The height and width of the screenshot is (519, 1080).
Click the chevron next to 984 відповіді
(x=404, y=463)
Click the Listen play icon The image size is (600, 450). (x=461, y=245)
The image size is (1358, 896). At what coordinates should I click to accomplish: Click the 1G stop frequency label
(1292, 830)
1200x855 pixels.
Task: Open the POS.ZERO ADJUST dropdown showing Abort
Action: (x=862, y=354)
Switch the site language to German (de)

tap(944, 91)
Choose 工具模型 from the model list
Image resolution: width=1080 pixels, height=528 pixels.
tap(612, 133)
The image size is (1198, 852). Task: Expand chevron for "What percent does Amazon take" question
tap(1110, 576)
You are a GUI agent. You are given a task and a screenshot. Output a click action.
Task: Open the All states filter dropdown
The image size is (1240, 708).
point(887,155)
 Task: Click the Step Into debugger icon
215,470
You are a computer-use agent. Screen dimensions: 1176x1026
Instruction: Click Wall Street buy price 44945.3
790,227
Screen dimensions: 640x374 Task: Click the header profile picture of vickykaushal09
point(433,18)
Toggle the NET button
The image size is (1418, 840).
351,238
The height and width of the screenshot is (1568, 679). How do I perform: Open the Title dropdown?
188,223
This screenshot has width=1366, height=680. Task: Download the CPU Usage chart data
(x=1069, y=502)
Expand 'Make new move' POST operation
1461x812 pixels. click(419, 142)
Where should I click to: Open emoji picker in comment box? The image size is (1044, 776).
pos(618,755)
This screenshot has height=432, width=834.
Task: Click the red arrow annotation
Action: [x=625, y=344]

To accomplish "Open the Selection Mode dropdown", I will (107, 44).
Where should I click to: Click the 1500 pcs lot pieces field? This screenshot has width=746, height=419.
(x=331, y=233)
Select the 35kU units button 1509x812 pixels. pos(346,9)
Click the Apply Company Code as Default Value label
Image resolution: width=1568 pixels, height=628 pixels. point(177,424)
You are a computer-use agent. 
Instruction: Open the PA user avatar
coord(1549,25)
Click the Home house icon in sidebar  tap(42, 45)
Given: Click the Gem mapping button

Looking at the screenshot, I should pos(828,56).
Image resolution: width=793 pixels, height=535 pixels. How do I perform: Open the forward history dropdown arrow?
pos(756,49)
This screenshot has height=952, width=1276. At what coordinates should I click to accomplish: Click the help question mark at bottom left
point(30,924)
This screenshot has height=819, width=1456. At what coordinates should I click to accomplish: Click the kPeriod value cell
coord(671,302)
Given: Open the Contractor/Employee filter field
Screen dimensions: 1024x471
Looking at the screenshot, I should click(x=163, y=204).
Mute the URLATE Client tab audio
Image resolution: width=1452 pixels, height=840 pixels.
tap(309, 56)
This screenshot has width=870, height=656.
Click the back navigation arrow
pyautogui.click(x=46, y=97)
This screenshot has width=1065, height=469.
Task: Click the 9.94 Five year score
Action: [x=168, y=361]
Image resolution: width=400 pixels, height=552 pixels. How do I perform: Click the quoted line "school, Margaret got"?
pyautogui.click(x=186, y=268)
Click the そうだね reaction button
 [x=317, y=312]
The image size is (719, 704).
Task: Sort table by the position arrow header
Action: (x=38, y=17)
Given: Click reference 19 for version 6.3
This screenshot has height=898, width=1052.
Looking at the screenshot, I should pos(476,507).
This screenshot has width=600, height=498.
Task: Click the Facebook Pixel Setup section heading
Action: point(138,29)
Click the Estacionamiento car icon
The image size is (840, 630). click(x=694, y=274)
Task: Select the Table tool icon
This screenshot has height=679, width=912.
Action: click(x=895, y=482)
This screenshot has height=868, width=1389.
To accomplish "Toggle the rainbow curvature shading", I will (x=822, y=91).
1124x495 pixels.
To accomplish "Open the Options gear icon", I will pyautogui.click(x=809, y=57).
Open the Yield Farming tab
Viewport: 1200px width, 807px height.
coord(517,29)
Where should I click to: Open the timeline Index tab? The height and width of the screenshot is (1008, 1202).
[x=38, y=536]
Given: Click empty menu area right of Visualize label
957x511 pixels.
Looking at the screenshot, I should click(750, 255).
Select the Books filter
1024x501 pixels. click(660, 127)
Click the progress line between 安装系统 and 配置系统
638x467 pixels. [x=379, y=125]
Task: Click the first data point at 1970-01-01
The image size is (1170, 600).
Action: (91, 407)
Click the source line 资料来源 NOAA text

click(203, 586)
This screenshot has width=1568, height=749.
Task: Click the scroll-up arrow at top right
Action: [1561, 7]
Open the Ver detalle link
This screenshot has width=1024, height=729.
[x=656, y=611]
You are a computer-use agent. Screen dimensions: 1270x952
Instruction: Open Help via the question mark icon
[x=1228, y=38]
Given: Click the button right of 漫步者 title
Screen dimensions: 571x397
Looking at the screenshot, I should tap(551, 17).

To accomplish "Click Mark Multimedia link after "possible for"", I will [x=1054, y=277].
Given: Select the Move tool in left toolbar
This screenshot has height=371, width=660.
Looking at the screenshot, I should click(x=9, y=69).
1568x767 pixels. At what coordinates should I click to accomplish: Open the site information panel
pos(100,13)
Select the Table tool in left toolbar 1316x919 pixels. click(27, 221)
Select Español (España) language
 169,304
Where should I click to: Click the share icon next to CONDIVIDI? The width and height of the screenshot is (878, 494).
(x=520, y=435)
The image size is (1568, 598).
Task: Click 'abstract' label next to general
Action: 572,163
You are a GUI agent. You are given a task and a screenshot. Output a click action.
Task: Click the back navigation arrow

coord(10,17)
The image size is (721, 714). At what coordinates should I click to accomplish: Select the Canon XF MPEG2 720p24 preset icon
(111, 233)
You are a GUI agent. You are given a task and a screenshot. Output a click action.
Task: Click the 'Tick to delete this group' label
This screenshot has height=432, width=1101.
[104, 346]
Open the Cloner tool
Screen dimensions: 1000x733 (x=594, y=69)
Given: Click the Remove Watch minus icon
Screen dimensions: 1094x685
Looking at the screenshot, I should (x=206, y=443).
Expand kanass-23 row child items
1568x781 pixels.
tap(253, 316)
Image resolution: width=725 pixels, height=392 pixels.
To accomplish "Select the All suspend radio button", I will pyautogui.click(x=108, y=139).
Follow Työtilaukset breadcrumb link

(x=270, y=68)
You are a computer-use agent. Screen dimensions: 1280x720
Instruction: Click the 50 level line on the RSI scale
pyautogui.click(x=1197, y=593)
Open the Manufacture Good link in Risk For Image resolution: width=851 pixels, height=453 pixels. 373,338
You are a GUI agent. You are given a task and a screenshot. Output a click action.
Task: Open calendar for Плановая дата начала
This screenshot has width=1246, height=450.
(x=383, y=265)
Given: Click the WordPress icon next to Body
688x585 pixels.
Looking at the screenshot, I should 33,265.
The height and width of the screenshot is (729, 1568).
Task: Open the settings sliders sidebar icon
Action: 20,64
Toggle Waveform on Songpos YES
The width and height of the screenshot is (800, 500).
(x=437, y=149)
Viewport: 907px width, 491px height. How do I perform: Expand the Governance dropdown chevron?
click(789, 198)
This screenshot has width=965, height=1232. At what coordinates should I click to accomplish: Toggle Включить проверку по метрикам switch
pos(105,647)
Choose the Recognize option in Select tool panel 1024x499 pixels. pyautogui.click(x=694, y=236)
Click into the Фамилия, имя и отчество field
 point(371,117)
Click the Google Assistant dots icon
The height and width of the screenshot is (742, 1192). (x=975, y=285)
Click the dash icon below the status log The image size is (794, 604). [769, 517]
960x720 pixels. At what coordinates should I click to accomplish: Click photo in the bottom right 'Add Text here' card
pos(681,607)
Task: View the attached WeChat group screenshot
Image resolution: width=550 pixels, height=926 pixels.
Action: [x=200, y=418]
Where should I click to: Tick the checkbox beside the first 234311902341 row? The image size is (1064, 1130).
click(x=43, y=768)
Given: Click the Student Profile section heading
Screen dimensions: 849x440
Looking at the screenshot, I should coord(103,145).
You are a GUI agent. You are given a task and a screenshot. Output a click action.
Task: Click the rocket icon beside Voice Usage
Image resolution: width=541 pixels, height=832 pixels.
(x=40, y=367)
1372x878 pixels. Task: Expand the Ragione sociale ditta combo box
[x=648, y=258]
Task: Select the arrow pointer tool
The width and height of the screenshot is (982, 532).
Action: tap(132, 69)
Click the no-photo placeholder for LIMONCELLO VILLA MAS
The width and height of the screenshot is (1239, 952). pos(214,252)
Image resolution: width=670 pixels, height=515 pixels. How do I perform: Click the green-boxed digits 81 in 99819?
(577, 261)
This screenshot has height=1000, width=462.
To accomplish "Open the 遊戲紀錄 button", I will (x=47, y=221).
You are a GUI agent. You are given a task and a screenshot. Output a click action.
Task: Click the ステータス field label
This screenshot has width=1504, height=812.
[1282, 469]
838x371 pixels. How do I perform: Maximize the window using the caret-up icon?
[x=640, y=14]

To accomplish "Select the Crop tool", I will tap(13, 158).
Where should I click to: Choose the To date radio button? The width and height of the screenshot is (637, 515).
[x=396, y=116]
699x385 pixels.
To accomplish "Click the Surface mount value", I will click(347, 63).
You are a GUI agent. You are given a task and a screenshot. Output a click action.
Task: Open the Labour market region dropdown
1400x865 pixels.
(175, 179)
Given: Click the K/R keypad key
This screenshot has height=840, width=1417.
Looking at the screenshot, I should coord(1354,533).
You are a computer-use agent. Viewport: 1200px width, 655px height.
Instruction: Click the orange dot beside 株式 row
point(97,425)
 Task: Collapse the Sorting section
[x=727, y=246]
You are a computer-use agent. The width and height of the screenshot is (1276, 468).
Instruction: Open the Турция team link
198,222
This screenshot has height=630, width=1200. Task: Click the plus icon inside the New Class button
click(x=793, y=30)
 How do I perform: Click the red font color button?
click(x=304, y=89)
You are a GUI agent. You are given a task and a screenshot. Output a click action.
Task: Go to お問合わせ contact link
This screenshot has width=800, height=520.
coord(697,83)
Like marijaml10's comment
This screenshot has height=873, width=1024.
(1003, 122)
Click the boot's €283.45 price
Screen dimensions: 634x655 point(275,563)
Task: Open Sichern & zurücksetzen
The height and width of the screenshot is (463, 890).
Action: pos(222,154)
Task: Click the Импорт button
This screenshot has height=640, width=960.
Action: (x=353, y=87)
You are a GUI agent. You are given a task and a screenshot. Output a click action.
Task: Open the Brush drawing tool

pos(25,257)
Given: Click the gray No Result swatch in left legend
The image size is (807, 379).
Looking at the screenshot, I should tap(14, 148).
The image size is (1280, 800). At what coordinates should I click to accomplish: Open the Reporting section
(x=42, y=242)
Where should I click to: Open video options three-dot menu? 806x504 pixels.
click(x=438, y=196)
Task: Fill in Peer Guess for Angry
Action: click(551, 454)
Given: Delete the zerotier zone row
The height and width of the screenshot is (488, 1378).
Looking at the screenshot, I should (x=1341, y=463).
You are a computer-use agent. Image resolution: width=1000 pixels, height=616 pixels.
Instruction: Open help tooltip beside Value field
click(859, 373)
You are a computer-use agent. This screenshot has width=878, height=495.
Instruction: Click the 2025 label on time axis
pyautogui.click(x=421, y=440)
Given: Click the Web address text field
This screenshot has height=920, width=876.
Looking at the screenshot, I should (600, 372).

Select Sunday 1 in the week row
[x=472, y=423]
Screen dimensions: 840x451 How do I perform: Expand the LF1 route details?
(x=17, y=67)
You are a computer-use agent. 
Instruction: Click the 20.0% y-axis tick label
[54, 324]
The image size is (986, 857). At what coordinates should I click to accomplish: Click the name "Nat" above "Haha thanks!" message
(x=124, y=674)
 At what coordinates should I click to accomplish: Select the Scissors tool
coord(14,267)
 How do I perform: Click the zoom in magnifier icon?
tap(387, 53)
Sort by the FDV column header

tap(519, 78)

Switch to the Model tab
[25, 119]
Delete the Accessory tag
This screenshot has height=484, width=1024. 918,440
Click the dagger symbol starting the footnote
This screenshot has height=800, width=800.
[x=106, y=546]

_WRITTEN PROBLEM_
Copy the records verbatim, beginning at the line that contains "Image resolution: width=400" and ending after the line that contains "638x467 pixels. [x=379, y=125]".

_THE SOLUTION_
Image resolution: width=400 pixels, height=552 pixels. How do I perform: Click the quoted line "school, Margaret got"?
pyautogui.click(x=186, y=268)
Click the そうだね reaction button
 [x=317, y=312]
The image size is (719, 704).
Task: Sort table by the position arrow header
Action: (x=38, y=17)
Given: Click reference 19 for version 6.3
This screenshot has height=898, width=1052.
Looking at the screenshot, I should pos(476,507).
This screenshot has width=600, height=498.
Task: Click the Facebook Pixel Setup section heading
Action: point(138,29)
Click the Estacionamiento car icon
The image size is (840, 630). click(x=694, y=274)
Task: Select the Table tool icon
This screenshot has height=679, width=912.
Action: click(x=895, y=482)
This screenshot has height=868, width=1389.
To accomplish "Toggle the rainbow curvature shading", I will (x=822, y=91).
1124x495 pixels.
To accomplish "Open the Options gear icon", I will pyautogui.click(x=809, y=57).
Open the Yield Farming tab
Viewport: 1200px width, 807px height.
coord(517,29)
Where should I click to: Open the timeline Index tab? The height and width of the screenshot is (1008, 1202).
[x=38, y=536]
Given: Click empty menu area right of Visualize label
957x511 pixels.
Looking at the screenshot, I should click(750, 255).
Select the Books filter
1024x501 pixels. click(660, 127)
Click the progress line between 安装系统 and 配置系统
638x467 pixels. [x=379, y=125]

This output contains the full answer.